BRIEF
Print every line below exactly. Skip the pictures.

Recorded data
════
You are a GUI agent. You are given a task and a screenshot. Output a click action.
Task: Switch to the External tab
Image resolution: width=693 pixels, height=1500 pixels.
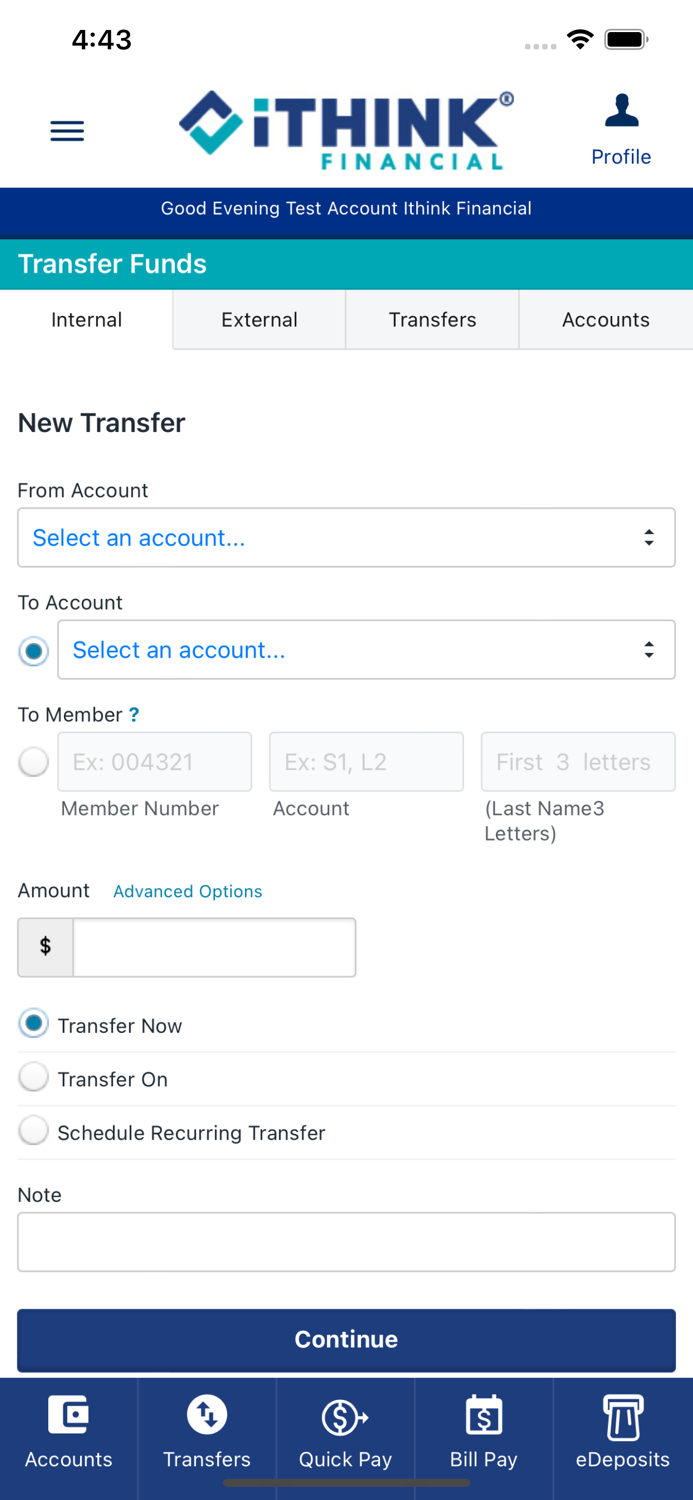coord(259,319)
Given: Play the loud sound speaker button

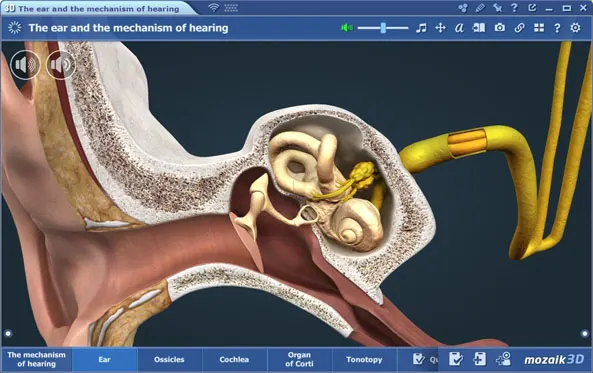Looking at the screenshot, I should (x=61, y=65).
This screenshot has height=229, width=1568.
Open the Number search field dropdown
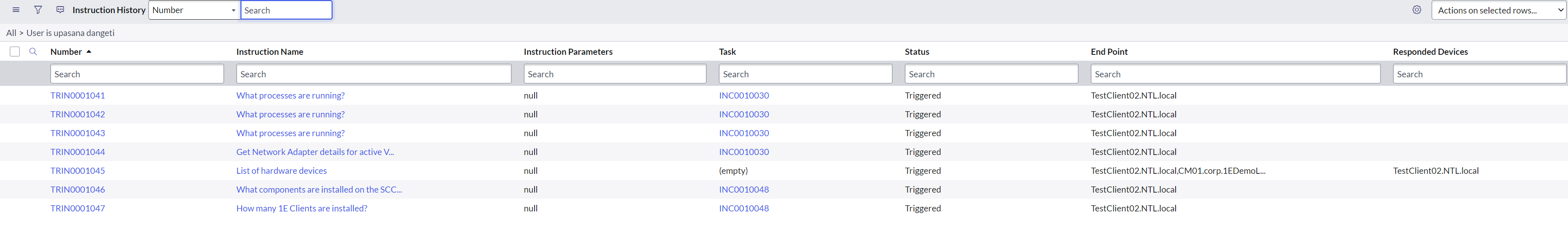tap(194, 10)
════
RESULT
You are a GUI agent. You are given a task and a screenshot. Output a click action.
Task: Switch to the External tab
Image resolution: width=693 pixels, height=1500 pixels.
coord(259,319)
Given: Play the loud sound speaker button

Looking at the screenshot, I should (x=61, y=65).
This screenshot has height=229, width=1568.
Open the Number search field dropdown
tap(194, 10)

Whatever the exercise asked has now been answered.